Python Misc

The source file in case need to be executed NOT as python3 command line argument, should be like this (see /usr/local/bin/pip3). The first shebang is NOT needed in case of execution as python3 mymodule.py.

#!/usr/local/opt/python@3.9/bin/python3.9

# -*- coding: utf-8 -*-

import re

import sys

from pip._internal.cli.main import main

if __name__ == '__main__':

sys.argv[0] = re.sub(r'(-script\.pyw|\.exe)?$', '', sys.argv[0])

sys.exit(main())

And, pydoc is also good module! Try this:

python3 -m pydoc ./mymodule_or_script.py

python3 -m pydoc -w ./mymodule_or_script.py

pip3 execution to install a lot of things

Install pip3 using pip3:

$ /testingvenv/bin/python3.9 -m pip install pip==21.1.3

$ python3.9 -m pip install --upgrade typesystem==0.2.5

Inside Dockerfile:

RUN apt update \

&& DEBIAN_FRONTEND=noninteractive apt install -y --no-install-recommends \

software-properties-common \

&& add-apt-repository -y ppa:deadsnakes/ppa \

&& apt update \

&& DEBIAN_FRONTEND=noninteractive apt install -y --no-install-recommends \

python3.9-venv \

&& DEBIAN_FRONTEND=noninteractive apt install -y --no-install-recommends \

python3-pip build-essential \

&& apt clean \

&& rm -rf /var/lib/apt/lists/*

RUN python3.9 -m venv /venv

ENV PATH=/venv/bin:$PATH

RUN python3.9 -m pip install "pip==21.1.3"
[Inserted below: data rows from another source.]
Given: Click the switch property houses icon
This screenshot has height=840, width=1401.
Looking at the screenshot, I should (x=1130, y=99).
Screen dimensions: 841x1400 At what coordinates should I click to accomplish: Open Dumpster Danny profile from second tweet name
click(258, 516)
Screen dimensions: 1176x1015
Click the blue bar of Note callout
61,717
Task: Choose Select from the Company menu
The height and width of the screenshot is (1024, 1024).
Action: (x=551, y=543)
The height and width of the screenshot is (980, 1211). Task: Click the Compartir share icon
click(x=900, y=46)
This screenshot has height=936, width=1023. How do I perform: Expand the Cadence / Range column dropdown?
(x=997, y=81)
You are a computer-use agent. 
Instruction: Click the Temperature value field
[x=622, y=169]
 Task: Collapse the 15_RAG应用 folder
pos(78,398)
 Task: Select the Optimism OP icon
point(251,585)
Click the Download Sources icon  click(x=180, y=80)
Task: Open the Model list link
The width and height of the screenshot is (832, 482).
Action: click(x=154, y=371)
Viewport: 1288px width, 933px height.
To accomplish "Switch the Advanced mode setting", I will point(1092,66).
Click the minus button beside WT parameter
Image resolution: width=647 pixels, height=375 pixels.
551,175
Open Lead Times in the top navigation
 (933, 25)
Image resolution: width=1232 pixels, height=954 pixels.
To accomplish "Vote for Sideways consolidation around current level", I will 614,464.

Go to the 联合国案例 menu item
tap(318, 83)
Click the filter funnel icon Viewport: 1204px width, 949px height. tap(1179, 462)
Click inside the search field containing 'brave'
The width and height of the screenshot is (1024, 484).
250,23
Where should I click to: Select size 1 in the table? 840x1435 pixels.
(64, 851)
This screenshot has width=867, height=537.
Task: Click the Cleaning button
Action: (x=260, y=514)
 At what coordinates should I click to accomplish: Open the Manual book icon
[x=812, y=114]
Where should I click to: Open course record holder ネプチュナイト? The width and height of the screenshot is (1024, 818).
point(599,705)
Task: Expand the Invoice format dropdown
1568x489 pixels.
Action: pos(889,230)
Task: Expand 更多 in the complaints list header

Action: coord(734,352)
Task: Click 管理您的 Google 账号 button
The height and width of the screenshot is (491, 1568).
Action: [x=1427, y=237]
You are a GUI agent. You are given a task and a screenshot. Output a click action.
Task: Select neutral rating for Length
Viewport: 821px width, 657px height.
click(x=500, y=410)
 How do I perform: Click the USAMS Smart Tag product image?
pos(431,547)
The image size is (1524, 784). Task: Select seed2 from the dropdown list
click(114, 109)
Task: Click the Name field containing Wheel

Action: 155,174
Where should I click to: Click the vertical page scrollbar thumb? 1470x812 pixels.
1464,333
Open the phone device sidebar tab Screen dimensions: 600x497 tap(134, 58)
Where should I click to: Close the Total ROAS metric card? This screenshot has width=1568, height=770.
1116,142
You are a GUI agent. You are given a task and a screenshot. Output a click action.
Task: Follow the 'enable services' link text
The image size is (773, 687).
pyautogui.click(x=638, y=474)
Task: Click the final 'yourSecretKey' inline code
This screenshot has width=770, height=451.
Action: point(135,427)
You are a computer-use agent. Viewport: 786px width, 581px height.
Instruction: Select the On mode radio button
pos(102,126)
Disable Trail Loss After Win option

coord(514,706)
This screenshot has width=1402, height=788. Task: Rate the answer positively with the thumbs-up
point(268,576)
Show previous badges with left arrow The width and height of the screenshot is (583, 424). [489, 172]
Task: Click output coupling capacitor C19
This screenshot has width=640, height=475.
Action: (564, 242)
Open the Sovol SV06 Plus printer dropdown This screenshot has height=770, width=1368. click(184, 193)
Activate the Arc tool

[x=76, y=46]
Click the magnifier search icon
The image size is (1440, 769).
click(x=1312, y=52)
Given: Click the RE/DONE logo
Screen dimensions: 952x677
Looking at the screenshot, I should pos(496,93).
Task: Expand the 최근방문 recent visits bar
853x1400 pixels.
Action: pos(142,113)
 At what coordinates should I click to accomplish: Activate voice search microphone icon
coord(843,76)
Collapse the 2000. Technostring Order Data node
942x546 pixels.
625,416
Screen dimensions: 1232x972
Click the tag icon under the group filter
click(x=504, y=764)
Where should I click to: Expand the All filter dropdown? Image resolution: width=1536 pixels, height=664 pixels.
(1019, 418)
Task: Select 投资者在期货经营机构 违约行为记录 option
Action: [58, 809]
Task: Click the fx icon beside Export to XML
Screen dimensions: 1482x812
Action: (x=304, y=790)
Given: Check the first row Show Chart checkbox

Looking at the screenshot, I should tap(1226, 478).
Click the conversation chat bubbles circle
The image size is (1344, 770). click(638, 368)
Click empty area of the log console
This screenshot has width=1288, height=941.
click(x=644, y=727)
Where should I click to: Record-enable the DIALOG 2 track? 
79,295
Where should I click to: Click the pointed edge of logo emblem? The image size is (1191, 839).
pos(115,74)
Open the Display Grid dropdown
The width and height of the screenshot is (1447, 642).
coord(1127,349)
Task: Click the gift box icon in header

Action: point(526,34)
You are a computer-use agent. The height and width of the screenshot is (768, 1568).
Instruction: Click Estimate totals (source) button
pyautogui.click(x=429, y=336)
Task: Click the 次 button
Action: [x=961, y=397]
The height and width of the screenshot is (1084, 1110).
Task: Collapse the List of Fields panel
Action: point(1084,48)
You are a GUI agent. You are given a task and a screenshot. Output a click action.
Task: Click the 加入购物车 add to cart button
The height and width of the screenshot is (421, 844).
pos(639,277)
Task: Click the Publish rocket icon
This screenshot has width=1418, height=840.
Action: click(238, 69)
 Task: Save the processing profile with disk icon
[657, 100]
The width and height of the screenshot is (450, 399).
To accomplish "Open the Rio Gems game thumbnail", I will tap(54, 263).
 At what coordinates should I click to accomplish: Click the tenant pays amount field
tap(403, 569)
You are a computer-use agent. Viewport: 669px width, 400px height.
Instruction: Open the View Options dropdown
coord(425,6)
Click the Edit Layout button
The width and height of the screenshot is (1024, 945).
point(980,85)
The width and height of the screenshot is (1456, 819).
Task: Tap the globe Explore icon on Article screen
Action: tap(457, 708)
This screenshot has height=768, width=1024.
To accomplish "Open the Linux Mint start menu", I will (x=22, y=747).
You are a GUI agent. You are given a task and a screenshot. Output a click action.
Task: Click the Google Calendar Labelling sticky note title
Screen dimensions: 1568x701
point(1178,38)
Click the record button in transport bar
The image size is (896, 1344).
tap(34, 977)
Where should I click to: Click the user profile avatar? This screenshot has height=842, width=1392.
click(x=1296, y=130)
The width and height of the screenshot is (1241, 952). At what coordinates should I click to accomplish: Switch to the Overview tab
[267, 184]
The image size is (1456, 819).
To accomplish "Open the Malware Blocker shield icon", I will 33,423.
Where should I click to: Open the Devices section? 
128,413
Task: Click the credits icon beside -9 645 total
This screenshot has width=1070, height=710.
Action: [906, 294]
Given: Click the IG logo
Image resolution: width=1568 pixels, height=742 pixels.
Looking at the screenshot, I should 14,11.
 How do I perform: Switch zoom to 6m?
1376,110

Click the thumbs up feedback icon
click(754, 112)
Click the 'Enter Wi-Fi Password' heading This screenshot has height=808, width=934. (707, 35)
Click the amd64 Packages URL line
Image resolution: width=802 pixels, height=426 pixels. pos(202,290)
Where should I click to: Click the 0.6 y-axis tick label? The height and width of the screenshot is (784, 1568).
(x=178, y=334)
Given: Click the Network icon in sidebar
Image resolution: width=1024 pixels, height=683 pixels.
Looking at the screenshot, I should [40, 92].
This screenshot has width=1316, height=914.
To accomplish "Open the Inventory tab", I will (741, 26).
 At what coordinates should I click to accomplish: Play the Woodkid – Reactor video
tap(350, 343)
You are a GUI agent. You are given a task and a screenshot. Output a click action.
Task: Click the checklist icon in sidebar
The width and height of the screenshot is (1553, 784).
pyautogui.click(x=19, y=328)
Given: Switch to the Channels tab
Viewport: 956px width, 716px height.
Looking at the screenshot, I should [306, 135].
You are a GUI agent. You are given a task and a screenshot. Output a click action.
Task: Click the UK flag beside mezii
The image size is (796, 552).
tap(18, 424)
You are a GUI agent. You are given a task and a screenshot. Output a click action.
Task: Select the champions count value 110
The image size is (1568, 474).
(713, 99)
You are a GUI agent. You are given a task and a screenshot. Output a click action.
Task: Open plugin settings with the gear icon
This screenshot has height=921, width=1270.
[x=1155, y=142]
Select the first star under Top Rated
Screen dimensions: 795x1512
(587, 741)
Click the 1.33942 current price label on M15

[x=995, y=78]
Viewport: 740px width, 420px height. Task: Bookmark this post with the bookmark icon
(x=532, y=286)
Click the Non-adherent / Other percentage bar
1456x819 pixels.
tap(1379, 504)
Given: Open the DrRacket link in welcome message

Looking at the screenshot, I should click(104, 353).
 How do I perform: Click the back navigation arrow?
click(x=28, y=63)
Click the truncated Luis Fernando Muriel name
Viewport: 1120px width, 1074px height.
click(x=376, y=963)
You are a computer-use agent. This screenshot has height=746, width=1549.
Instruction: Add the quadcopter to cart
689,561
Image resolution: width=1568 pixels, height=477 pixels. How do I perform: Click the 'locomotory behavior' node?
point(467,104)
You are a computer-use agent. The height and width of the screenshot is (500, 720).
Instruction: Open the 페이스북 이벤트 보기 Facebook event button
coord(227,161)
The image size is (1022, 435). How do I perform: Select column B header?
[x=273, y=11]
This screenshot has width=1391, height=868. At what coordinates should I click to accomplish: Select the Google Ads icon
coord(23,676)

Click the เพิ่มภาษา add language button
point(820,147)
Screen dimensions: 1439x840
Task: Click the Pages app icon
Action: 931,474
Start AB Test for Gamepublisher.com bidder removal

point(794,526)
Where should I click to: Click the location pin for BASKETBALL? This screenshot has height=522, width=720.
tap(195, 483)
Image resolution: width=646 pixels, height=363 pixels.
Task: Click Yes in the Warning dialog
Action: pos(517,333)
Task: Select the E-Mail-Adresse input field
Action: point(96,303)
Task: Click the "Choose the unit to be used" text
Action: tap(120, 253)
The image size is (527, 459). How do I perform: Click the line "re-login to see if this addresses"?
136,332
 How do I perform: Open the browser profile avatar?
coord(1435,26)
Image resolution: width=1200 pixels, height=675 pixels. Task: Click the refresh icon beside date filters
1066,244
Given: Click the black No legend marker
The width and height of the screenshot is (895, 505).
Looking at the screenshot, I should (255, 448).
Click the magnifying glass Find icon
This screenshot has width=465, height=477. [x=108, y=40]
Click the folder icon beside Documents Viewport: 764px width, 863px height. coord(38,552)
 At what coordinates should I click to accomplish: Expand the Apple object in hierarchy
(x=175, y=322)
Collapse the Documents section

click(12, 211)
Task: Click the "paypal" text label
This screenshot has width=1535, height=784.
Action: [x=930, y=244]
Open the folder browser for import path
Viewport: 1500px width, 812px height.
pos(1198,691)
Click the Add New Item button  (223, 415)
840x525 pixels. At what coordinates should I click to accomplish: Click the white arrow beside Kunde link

The output of below 2 commands is the same:

$ pip3 list

$ python3 -m pip list

$ pip3 list > pupu

$ python3 -m pip list > pupu2

$ diff <(pip3 list) <(python3 -m pip list)

Install (inside a venv) a specific version of pip:

$ /testingvenv/bin/python3.9 -m pip install pip==21.1.3

RUN python3.9 -m pip install "pip==21.1.3" # in Dockerfile

To create requirements.txt in order to regenerate python environment:

$ pip3 freeze > requirements.txt

$ diff <(pip3 freeze) requirements.txt

Install autopep8 (to be called from py-autopep8 emacs lisp):

$ pip3 install autopep8

The above will install autopep8==1.6.0 and pycodestyle==2.8.0, but no need to add this 2 modules to requirements.txt.

Virtual environment

The standard/default one is venv. Nvidia NGC is using virtualenv. What about pipenv? It seems pipenv is OK in case for creating environment for application (NOT library).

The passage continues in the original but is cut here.